In a decision released Nov. 6, a three-judge panel found no error in the original judge’s conclusion that the 32-year-old Indigenous man from Pelican Narrows is difficult to manage and poses a threat to the public.
“The judge engaged with and analyzed the evidence as required,” wrote Justice Jeffery Kalmakoff in the unanimous decision. “There is no basis to interfere with the judge’s conclusion on penalty. It is a reasonable conclusion, given the evidence, and it is not the product of a legal error.”
2018 prison attack
Sewap was convicted of aggravated assault for his role in a prolonged and vicious group attack on another inmate at the Saskatchewan Penitentiary in September 2018. This conviction triggered a Crown application to have him declared a dangerous offender.
Sewap and three other inmates participated directly in the physical attack, while six others stood by to prevent interference. Sewap had been “integrally involved in planning and coordinating the attack,” reveal court documents.
The victim suffered serious injuries, including four broken ribs, a broken nose, a pneumothorax, bleeding on the brain, and injuries to his face.
At the time of his 2018 offence, Sewap was already serving a four-year sentence for a previous aggravated assault and had a criminal record with 37 convictions, nine for violent offences. These included four aggravated assaults, multiple assaults with a weapon, and a robbery.
2019 prison attack
Sewap was also involved in an attack on a fellow inmate in October 2019, according to court documents. Him and three other inmates went to the victim’s cell and beat him. During the attack, the victim was stabbed several times. Sewap admitted that the assault had stemmed from a dispute between rival gang members. In June 2021, he was given an additional four years imprisonment, consecutive to the sentence he was already serving.
Violent behaviour can be controlled: Defence
In Sewap’s appeal, his lawyer argued that his violent behaviour isn’t beyond control because he has never received treatment that was tailored to his cognitive deficits. Expert evidence confirmed Sewap has an IQ in the 0.1 percentile, academic skills at a Grade 2 level, and suffers from FASD, which impacts his impulse control and ability to process information.
Defence expert, Dr. Terry Nicholaichuk, testified that “there is no possibility that he could benefit from [Correctional Service Canada] programs as they are currently constituted.” He said that specialized, intensive programming at the Regional Psychiatric Centre (RPC) in Saskatoon could help Sewap learn to manage his risk in the community, but he acknowledged he couldn’t predict success or how long it would take.
The Court of Appeal, however, agreed with the original judge that this evidence was too speculative to raise a reasonable doubt about Sewap’s dangerousness.
“The evidence did not establish that the prospects of such treatment being successful were sufficiently compelling,” said the original judge.

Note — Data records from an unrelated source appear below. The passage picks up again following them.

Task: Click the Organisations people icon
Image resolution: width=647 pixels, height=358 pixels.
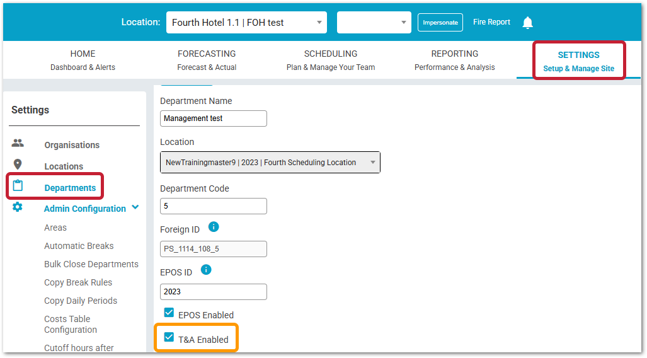Action: (x=18, y=143)
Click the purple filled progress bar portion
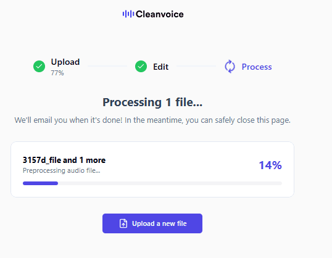332x258 pixels. pyautogui.click(x=41, y=183)
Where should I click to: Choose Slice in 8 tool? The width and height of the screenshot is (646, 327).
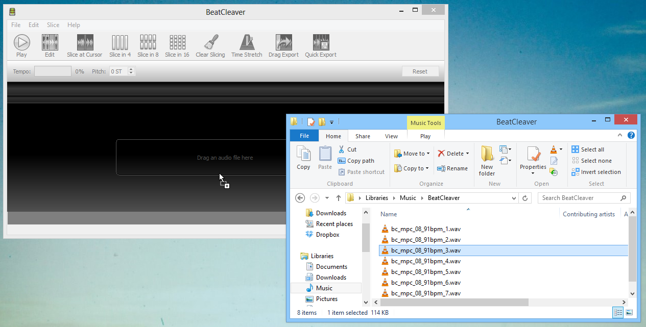point(148,43)
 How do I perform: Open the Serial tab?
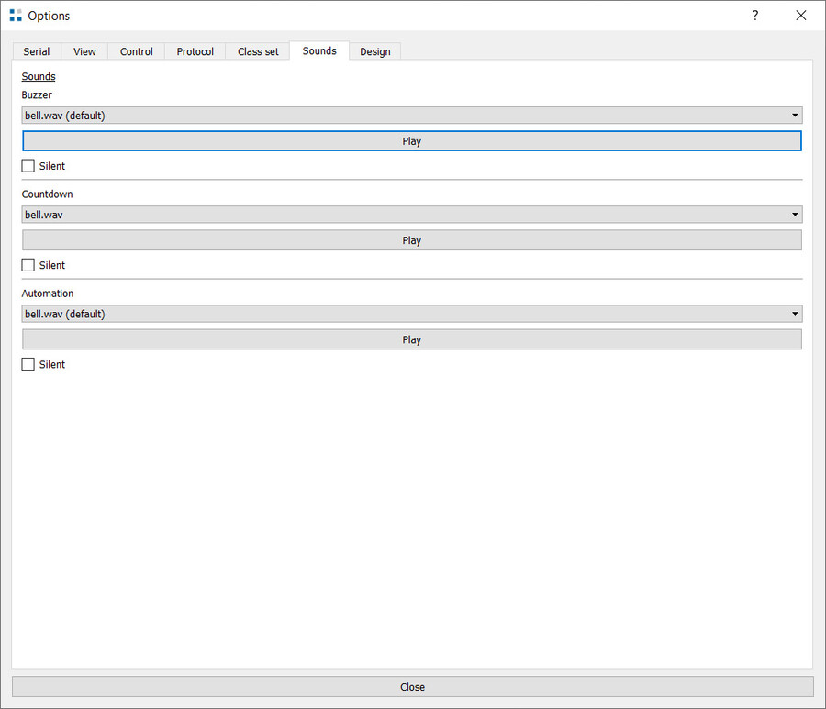point(37,51)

Justice Kalmakoff said the Crown isn’t required to prove “that every suggested potential treatment an offender might benefit from has been provided.”
Gladue factors considered
Sewap’s lawyers also argued that the sentencing judge failed to properly consider his circumstances as an Indigenous person, as required by Gladue principles set out by the Supreme Court of Canada. These principles require courts to consider the unique systemic and background factors, such as colonialism, residential schools, and substance abuse, that contribute to the over-incarceration of Indigenous peoples.
The appeal court acknowledged that Sewap’s background included Gladue factors, including parents who attended residential schools, prenatal alcohol exposure, foster care placements, and inadequate education.

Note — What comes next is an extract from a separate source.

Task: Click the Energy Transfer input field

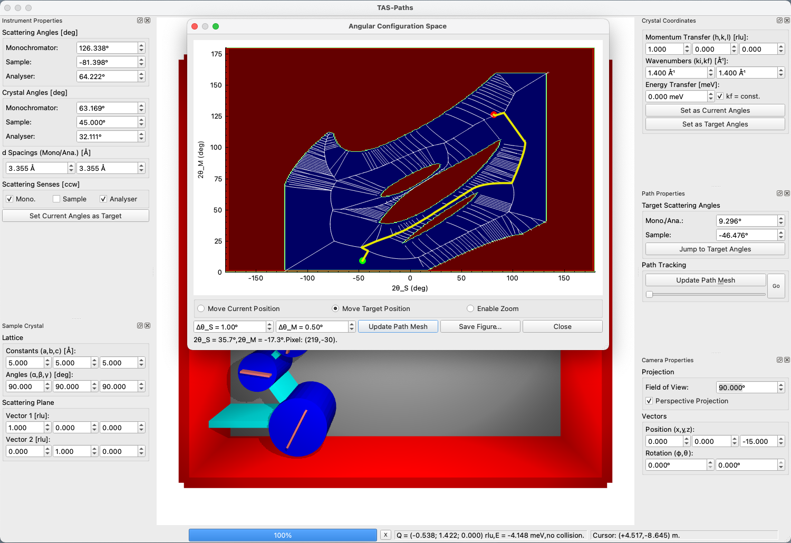Action: click(676, 96)
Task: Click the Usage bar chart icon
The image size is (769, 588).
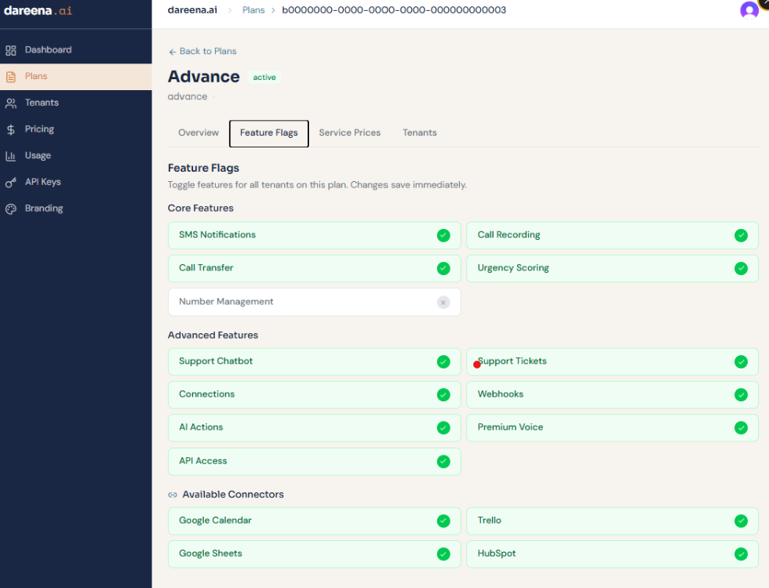Action: [x=11, y=156]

The appeal court found that the sentencing judge was “alive to” these factors and the evidence that linked Sewap’s cognitive deficits to his family history. The original judge had concluded that while these factors provided context, there was no evidence that culturally sensitive programming or community supports would reduce the high risk Sewap poses.
A ‘high likelihood of violent recidivism’
Both expert witnesses at Sewap’s original hearing agreed that standardized risk assessment tools placed him in the highest category for violent re-offence.
The Crown’s expert, Dr. Albert Choy, testified that Sewap was in the “top three per cent” of offenders for likelihood of violent recidivism and that managing his risk in the community would be a “difficult task.”
Despite participating in some institutional programs, including ones designed for Indigenous offenders, correctional reports indicated Sewap made “little progress” and his security rating was increased to maximum due to repeated violent incidents behind bars.
With his appeal dismissed, Sewap will remain in prison with no set release date.
He will be eligible to apply for parole after serving seven years, but can only be released if the Parole Board is satisfied he no longer poses a threat to the life, safety, or mental well-being of others.